Bu tür iyi ilişkileri İran’la da arzuladığını ve bütün Arap rejimlerini hem değişmeye hem de aynı çizgide tavır almaya zorlayacağını göz önünde bulundurursak, bunun ideolojik anlamda olmasa da çıkarlar çatışması anlamında Batı’yı nasıl zora sokacağını söyleyebiliriz.
Bu yüzden halk iradesini yansıtacak bir hükümetin oluşması Batı’yı tedirgin etmektedir. Zaten Batı için esas olan kimin iktidara geleceği değil, gelenlerin onların çıkarlarını garantiye alıp almayacağı meselesidir.
Mübarek rejimini düşürmek için “Özgürlük Meydanı”nda toplanan milyonlarca halk, Mısır’ın eski Mısır olmayacağını güçlü bir irade beyanıyla ortaya koymuştur. Ancak bundan sonra nasıl bir rejimin kurulacağı üzerinde bir ittifak yoktur.

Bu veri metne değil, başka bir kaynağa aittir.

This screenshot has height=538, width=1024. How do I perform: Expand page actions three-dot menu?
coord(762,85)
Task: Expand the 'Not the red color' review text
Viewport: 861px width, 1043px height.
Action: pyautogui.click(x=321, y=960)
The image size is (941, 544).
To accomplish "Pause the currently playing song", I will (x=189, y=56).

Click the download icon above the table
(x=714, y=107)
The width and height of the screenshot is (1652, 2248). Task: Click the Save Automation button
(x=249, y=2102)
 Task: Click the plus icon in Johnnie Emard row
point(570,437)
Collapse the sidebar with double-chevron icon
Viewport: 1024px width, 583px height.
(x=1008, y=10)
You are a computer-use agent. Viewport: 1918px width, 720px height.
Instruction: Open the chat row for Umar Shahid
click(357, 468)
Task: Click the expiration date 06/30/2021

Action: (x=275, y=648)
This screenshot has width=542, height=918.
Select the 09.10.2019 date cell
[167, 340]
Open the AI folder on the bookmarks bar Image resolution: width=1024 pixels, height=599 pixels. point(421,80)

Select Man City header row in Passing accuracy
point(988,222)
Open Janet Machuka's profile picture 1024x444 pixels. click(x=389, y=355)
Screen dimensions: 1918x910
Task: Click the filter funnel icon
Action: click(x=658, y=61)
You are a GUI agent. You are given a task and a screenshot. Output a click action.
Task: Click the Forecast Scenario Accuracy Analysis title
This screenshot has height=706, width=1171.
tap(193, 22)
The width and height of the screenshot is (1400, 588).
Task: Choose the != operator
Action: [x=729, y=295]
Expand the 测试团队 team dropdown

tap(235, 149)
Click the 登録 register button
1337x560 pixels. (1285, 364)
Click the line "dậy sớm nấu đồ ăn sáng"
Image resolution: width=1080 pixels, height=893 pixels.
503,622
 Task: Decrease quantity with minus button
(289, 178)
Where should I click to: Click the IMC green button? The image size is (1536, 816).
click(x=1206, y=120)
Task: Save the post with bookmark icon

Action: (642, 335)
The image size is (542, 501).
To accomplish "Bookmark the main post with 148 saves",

Kanaatimce bu husus tam netliğe kavuşmadığı için Mübarek’e henüz istifasını verdirtmediler.
Halkın iradesine ters düşmeyi bir siyaset tarzı olarak benimsemiş ve iktidarını ABD’nin bölgedeki jandarmalığını yaparak sürdürmüş Mübarek’e sonunda ABD de güle güle demeye başladı.
ABD devlet ricali; Saddam karşısında ABD’nin yanında yer almasına, İsrail’le barış anlaşması yapmasına, İslâmcıları etkisiz kılmasına teşekkür ettikten sonra, Mübarek’ten son bir hizmet daha yapmasını istiyorlar. O da, Mısır halkıyla Batı’yı daha fazla karşı karşıya getirmeden öngörülecek kişiye görevi devretmek. ABD’li Demokrat senatör John Kerry’nin Mübarek’in görevini bırakması çağrısı bu kabildendir.
Ortadoğu’da kartlar Mübarek sonrası oluşacak yeni duruma göre karılmaktadır. ABD, AB ve İsrail kendi çıkarlarını maksimum düzeyde koruyacak teknokratlardan müteşekkil bir geçiş dönemi hükümeti oluşturma arayışındalar. Muhammed El Baradey ise öngörülen bu hükümetin şimdilik en güçlü başkan adayı.
İhvani Muslimin’den antiemparyalist söylemlerini, İsrail karşıtı duruşunu yumuşatmasını ve İslâmî taleplerinde uygar dünyanın (!) çizgisine paralel düşmesini istiyorlar. Ak Parti’yi biraz da istemeyerek model gösteriyorlar. Bir anlamda toplumsal projelerini yeniden gözden geçir, cici çocuk ol diyorlar. Bunun için İhvan içinde uzlaşabilecekleri bir damar arıyorlar.
Bana öyle geliyor ki; Batı, halk intifadasını örgütleyen kanatlardan birisi olan liberal safta adı bilinmeyen, ismi temiz ama Batı’ya açık genç bir lider ortaya çıkarma hazırlığında.
Sözün özü, yine halka sormadan ama sorar gibi yapıp birilerini iktidara taşımak arzusundalar.